Exercise prompt:
Write out the entire listing exactly, so that each line matches the original.

--- Provided records ---

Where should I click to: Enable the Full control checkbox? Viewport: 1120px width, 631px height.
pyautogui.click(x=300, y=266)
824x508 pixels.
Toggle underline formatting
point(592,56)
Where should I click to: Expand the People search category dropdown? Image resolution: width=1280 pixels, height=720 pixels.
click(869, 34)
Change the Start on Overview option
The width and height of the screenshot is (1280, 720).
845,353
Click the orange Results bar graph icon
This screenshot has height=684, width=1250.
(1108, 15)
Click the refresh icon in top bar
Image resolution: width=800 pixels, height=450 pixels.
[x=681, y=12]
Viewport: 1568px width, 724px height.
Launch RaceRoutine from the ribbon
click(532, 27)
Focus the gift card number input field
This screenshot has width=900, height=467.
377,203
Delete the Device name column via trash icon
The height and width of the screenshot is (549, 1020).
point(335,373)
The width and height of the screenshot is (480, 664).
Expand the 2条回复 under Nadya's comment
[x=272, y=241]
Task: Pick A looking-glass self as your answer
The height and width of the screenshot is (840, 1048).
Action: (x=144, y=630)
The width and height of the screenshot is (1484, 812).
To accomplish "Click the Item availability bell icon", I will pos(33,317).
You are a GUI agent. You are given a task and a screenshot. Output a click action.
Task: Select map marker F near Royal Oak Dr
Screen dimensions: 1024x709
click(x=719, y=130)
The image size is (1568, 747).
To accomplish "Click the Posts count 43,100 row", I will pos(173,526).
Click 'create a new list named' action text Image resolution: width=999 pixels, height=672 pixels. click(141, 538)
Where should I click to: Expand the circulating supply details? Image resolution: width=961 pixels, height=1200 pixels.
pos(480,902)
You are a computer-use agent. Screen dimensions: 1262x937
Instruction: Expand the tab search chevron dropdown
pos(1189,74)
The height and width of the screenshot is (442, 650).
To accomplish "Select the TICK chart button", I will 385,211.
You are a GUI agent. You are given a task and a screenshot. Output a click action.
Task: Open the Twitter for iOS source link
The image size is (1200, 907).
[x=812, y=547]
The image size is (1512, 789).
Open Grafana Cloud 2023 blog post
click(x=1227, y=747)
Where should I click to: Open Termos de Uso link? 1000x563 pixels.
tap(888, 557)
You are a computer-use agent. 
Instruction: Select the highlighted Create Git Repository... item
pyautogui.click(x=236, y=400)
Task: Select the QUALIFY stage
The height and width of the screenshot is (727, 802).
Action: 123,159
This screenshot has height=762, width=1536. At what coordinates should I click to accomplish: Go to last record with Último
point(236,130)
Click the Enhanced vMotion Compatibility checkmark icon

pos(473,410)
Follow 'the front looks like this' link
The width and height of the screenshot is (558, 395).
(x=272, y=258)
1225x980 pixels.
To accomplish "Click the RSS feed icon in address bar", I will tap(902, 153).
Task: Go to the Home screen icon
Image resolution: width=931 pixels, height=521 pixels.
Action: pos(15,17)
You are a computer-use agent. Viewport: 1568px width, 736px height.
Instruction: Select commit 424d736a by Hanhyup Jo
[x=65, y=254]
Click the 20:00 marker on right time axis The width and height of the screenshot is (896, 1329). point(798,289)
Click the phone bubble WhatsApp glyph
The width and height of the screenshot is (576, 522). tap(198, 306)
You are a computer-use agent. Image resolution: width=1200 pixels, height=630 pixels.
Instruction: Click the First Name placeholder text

---

Expected output:
Where should I click to: Enable the Full control checkbox? Viewport: 1120px width, 631px height.
pyautogui.click(x=300, y=266)
824x508 pixels.
Toggle underline formatting
point(592,56)
Where should I click to: Expand the People search category dropdown? Image resolution: width=1280 pixels, height=720 pixels.
click(869, 34)
Change the Start on Overview option
The width and height of the screenshot is (1280, 720).
845,353
Click the orange Results bar graph icon
This screenshot has height=684, width=1250.
(1108, 15)
Click the refresh icon in top bar
Image resolution: width=800 pixels, height=450 pixels.
[x=681, y=12]
Viewport: 1568px width, 724px height.
Launch RaceRoutine from the ribbon
click(532, 27)
Focus the gift card number input field
This screenshot has width=900, height=467.
377,203
Delete the Device name column via trash icon
The height and width of the screenshot is (549, 1020).
point(335,373)
The width and height of the screenshot is (480, 664).
Expand the 2条回复 under Nadya's comment
[x=272, y=241]
Task: Pick A looking-glass self as your answer
The height and width of the screenshot is (840, 1048).
Action: (x=144, y=630)
The width and height of the screenshot is (1484, 812).
To accomplish "Click the Item availability bell icon", I will pos(33,317).
You are a GUI agent. You are given a task and a screenshot. Output a click action.
Task: Select map marker F near Royal Oak Dr
Screen dimensions: 1024x709
click(x=719, y=130)
The image size is (1568, 747).
To accomplish "Click the Posts count 43,100 row", I will pos(173,526).
Click 'create a new list named' action text Image resolution: width=999 pixels, height=672 pixels. click(141, 538)
Where should I click to: Expand the circulating supply details? Image resolution: width=961 pixels, height=1200 pixels.
pos(480,902)
You are a computer-use agent. Screen dimensions: 1262x937
Instruction: Expand the tab search chevron dropdown
pos(1189,74)
The height and width of the screenshot is (442, 650).
To accomplish "Select the TICK chart button", I will 385,211.
You are a GUI agent. You are given a task and a screenshot. Output a click action.
Task: Open the Twitter for iOS source link
The image size is (1200, 907).
[x=812, y=547]
The image size is (1512, 789).
Open Grafana Cloud 2023 blog post
click(x=1227, y=747)
Where should I click to: Open Termos de Uso link? 1000x563 pixels.
tap(888, 557)
You are a computer-use agent. 
Instruction: Select the highlighted Create Git Repository... item
pyautogui.click(x=236, y=400)
Task: Select the QUALIFY stage
The height and width of the screenshot is (727, 802).
Action: 123,159
This screenshot has height=762, width=1536. At what coordinates should I click to accomplish: Go to last record with Último
point(236,130)
Click the Enhanced vMotion Compatibility checkmark icon

pos(473,410)
Follow 'the front looks like this' link
The width and height of the screenshot is (558, 395).
(x=272, y=258)
1225x980 pixels.
To accomplish "Click the RSS feed icon in address bar", I will tap(902, 153).
Task: Go to the Home screen icon
Image resolution: width=931 pixels, height=521 pixels.
Action: pos(15,17)
You are a computer-use agent. Viewport: 1568px width, 736px height.
Instruction: Select commit 424d736a by Hanhyup Jo
[x=65, y=254]
Click the 20:00 marker on right time axis The width and height of the screenshot is (896, 1329). point(798,289)
Click the phone bubble WhatsApp glyph
The width and height of the screenshot is (576, 522). tap(198, 306)
You are a computer-use agent. Image resolution: width=1200 pixels, height=630 pixels.
Instruction: Click the First Name placeholder text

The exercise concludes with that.